■ WORK ITEM ■
Reply with nothing but the number of lines in the data below where the word "agent" occurs.

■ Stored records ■
***

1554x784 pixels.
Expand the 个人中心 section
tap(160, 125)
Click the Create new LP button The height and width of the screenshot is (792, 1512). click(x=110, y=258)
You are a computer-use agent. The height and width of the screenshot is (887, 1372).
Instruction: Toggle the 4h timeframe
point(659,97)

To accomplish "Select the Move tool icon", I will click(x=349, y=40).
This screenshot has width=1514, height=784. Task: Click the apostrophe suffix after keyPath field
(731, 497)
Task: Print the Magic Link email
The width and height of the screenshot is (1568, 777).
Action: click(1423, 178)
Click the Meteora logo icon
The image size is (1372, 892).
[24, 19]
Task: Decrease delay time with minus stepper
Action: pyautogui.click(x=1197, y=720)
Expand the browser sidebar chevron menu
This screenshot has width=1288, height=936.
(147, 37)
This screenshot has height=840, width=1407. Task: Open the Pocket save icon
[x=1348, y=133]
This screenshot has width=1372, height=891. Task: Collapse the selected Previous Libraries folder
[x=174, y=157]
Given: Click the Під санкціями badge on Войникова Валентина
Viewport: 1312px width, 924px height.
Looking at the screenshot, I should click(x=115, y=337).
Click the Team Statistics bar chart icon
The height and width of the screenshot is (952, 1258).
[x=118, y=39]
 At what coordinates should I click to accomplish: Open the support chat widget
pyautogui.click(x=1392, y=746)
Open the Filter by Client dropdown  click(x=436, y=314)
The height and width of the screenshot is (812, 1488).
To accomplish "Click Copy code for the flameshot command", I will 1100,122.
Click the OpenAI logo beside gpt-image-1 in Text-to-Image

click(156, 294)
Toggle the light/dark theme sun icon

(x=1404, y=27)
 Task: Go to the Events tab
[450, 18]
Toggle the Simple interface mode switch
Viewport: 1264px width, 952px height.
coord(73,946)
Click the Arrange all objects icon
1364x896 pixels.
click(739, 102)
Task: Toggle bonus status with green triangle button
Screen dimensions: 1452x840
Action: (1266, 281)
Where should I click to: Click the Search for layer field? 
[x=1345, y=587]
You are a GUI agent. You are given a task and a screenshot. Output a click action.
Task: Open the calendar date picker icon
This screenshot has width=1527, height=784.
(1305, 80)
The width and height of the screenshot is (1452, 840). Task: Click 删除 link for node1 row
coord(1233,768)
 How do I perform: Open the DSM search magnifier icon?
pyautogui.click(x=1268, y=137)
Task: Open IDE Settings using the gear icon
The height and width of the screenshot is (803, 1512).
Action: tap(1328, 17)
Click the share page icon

***

■ SOLUTION FOR THIS TASK ■
2